- **Your goal**
After locating the line with "This screenshot has width=346, height=235.", reproduce that line and every one following it exactly, up to the end of the entries.
# # # #
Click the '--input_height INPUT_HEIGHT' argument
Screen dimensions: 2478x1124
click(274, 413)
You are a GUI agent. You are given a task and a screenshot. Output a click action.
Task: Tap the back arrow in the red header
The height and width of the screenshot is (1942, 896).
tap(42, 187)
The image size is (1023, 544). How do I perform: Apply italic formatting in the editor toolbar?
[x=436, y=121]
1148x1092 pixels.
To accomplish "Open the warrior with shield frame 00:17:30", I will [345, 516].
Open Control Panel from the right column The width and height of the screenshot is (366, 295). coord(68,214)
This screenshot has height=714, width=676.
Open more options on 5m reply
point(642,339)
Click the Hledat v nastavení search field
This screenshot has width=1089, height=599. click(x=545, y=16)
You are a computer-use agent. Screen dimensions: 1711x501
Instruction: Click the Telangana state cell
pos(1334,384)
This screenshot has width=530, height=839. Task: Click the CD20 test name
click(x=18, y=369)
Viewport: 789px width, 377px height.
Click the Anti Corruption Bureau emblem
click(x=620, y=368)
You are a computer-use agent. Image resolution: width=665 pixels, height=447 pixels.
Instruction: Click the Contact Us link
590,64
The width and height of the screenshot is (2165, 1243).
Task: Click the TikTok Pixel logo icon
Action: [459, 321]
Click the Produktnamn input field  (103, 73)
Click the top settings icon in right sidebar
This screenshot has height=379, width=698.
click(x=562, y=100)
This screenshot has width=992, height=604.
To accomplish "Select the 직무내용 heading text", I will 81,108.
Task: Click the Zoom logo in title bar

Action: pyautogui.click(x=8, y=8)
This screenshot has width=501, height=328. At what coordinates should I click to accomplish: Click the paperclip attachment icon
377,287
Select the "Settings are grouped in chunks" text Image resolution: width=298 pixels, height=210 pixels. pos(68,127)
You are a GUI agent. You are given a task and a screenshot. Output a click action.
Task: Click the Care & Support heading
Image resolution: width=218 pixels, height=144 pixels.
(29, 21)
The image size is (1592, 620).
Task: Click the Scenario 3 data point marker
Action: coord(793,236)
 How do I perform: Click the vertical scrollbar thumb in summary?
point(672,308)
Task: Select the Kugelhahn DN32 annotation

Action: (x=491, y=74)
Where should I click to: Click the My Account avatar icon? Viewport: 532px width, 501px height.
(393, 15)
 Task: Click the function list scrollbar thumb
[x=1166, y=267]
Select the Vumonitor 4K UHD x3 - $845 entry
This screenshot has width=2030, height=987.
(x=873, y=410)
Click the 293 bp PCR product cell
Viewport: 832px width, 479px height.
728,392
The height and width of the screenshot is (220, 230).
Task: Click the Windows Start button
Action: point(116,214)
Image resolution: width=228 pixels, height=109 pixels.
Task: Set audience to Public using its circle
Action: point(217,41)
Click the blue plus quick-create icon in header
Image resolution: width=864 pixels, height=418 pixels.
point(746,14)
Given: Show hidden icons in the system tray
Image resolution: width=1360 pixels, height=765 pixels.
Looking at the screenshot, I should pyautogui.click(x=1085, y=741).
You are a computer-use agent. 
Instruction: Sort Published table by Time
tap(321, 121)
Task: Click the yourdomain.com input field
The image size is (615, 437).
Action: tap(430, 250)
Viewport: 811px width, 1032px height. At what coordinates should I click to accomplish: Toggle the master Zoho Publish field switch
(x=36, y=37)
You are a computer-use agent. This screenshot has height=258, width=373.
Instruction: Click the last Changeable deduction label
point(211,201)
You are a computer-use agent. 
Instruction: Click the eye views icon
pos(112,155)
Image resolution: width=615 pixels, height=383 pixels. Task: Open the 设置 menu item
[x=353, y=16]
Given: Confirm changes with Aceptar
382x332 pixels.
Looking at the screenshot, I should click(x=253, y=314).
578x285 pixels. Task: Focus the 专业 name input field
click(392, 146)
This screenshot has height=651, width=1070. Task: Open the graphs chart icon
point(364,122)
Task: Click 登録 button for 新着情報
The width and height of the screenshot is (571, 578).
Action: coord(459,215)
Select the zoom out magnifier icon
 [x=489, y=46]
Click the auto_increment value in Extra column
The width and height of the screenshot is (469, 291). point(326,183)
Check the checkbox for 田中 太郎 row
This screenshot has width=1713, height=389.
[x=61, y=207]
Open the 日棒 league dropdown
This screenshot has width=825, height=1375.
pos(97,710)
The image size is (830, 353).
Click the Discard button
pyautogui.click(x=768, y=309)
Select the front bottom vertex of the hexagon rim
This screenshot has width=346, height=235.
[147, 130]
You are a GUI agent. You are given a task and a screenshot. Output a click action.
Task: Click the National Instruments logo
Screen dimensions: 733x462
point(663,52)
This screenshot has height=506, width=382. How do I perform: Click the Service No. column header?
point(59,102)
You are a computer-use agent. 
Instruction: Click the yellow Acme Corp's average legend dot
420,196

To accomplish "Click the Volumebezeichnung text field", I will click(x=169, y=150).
# # # #
- **Answer to this problem**
This screenshot has width=346, height=235.
[147, 130]
You are a GUI agent. You are given a task and a screenshot. Output a click action.
Task: Click the National Instruments logo
Screen dimensions: 733x462
point(663,52)
This screenshot has height=506, width=382. How do I perform: Click the Service No. column header?
point(59,102)
You are a computer-use agent. 
Instruction: Click the yellow Acme Corp's average legend dot
420,196

To accomplish "Click the Volumebezeichnung text field", I will click(x=169, y=150).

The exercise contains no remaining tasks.